同社によると、現時点で音声通話やデータの通信はほぼ復旧したものの、ネットワークやトラフィックの状態監視を継続しているという。個人および法人ユーザーのサービス利用状況を判断したうえで、明日5日の夕刻をめどに完全復旧を宣言をするとした。
また、昨日の会見では障害の原因について「設備障害によりVoLTE交換機でトラフィックの輻輳が生じたため」と説明していた。この対策の実施によってデータ通信は回復傾向となったが、実施後も音声通話がつながりにくい状態が続いていた。
この点についてKDDIは、全18台中6台のVoLTE交換機が加入者DBに対して過剰な信号を送出していることを昨日の会見後に突き止めたとした。これがデータ通信に比べて音声通話の復旧が遅れた原因であり、当該VoLTE交換機をシステムから切り離したところ、音声通話に関してもほぼ回復したという。

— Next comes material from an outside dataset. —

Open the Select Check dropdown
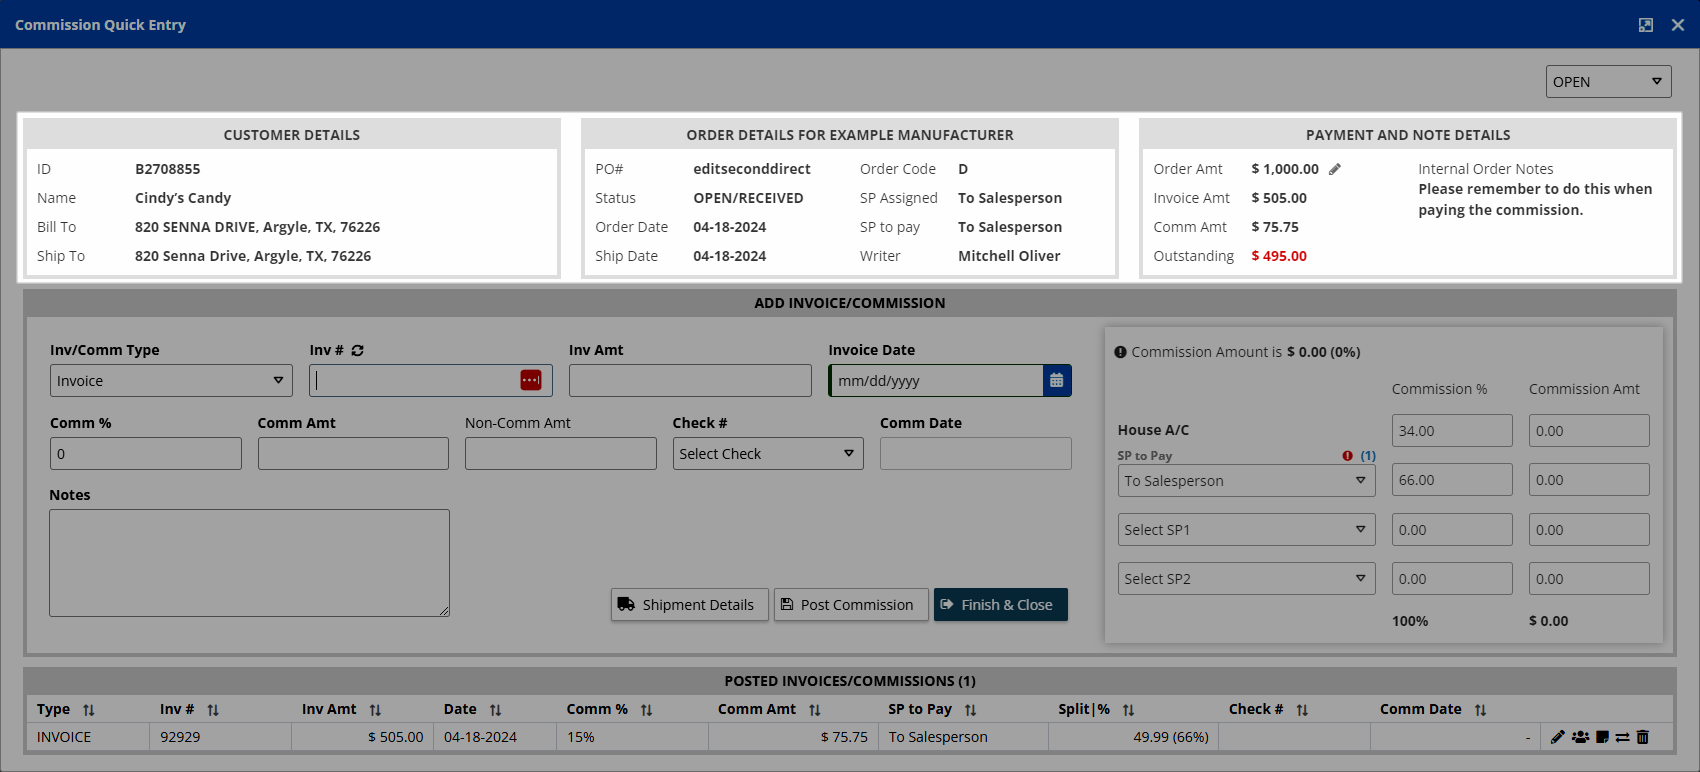Viewport: 1700px width, 772px height. (x=767, y=454)
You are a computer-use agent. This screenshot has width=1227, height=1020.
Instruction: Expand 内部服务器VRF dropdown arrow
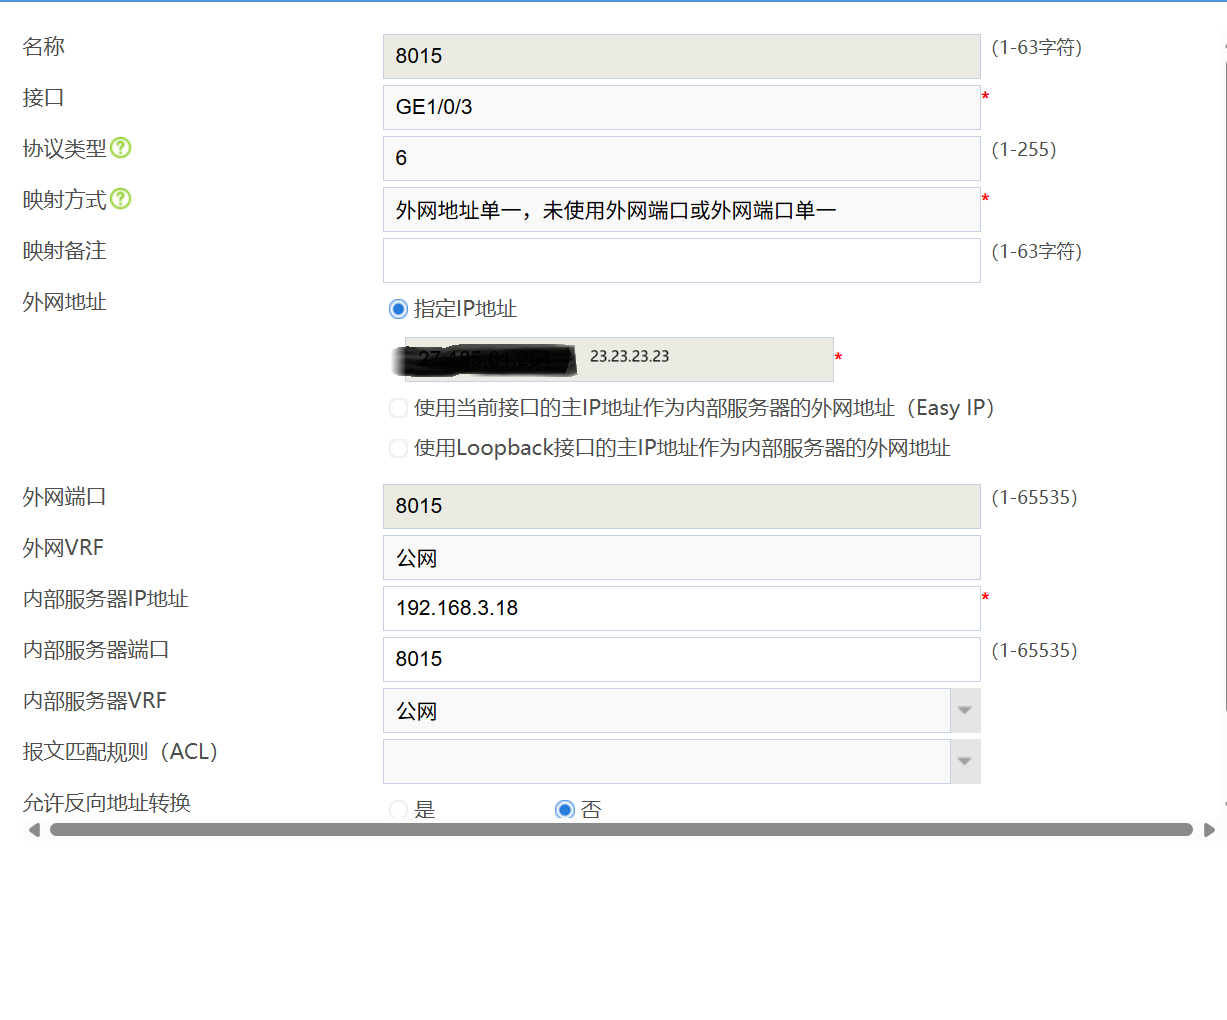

音声通話が回復傾向となったことを受けて、一時50%まで高めていた無線設備の流量制御を段階的に引き下げ、4日14時51分時点で流量制御をすべて解除したという。VoLTE交換機が過剰な信号を送出した原因は不明で、現在調査中としている。
今回の障害は2022年2月に発生したNTTドコモの障害や、2018年のソフトバンクの障害に比べて長期化した。この点についてKDDIは「端末からの接続要求が増えたという点で、ドコモさんと同じ事象。ドコモさんの障害を聞いて、当然弊社でも復旧手順をしっかりと準備していたが、それを作動させても収まらなかった。それに関してはこれからしっかりと検証していきたい。なお、ソフトバンクの障害は輻輳というよりもライセンス期限の問題なので、今回の障害とは事象が違う」と述べた。
また、ここ数年の携帯キャリアの通信障害は大規模化しているとの指摘もある。これについてKDDIは「スマートフォンには輻輳を起こしやすい仕様がある」「昔の3G時代にはここまで大きい障害は聞いたことがない。スマートフォンには、オールウェイズオンという形で常に端末が(ネットワークの)システムにアクセスしてくる。これがシステムの輻輳を起こしやすくしている可能性がある」と説明した。
ユーザーへの補償については「現時点では原因究明と再発防止を優先しており、お客様への対応については別途案内する」と述べるに留まった。